4. Study the sellers rating! If this person has sold other items their customers will rate the experience. Take the time to check that rating. What do others say about this person, are they slow to ship, are they honest in their description of the item. You can make an informed decision by reading the comments of others. Remember a bad rating can be the death of an Ebay seller, they must satisfy their customers or they are gone - its that simple!

5. Ask questions. If you are concerned about an aspect of the item you can ask the seller questions, they'll respond hoping to make a sale, you take it from there!

6. Buy insurance! I'm thoroughly disgusted with UPS, seems everything I receive shipped using their service is either lost or damaged in some way. I avoid them like the plague! My first choice is DHL then Fed-Ex then the Priority Post with the Postal service. Insurance will cost you a few bucks but its worth it! Also make sure your package can be tracked, its nice to know when you can expect delivery!

7. Watch shipping charges!
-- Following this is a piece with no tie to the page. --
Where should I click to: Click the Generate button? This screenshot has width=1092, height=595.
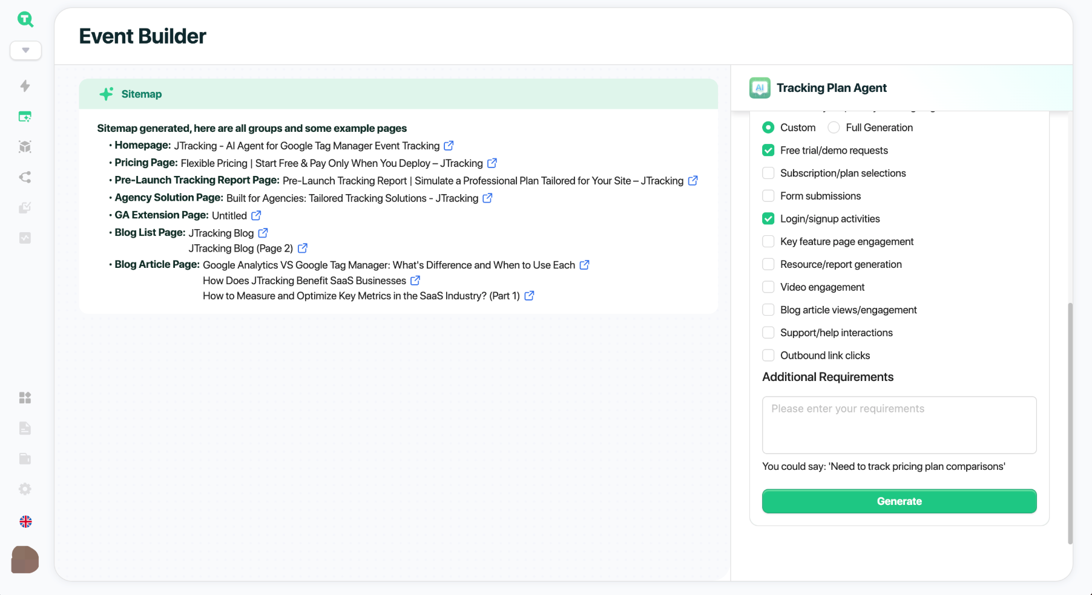pos(899,501)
Some sellers will offer a great deal then hit you with ridicules shipping charges, again look to see what others a re charging to ship comparable pieces. remember not all equipment purchased is thousand dollar cameras. You may need a flash drive or a specific filter or memory card. Heck you can even buy lots of fresh slide film for your old SLR.

8. Read between the lines. What does this mean?? Well, look at the add and try to form an opinion about the piece being offered. Let me explain a situation I experienced.
I was looking for a Manfrotto 3001 tripod. Retail for a new one with a head was about $147.00. I decided to pay no more than than $80.00 for one that I would need to decide was in excellent condition. I had bid unsuccessfully on probably 6 or 7 until I found on that was listed that caught my eye. Here's why. The listing included the original bow (who keeps the box)? The pictures of the item were poor but the listing said it was in good condition. there was little action on the bidding so I jumped in at $55.00. I ended up winning to bid, I suspect because others couldn't see the item very well due to the picture (there was only one).
The item I received in timely fashion and in good condition (USPS - insured). It is like new! I was ecstatic. I had taken the time to make an informed decision and it paid off!

I hope this information helps, if you have more questions let me know I do my best to answer them.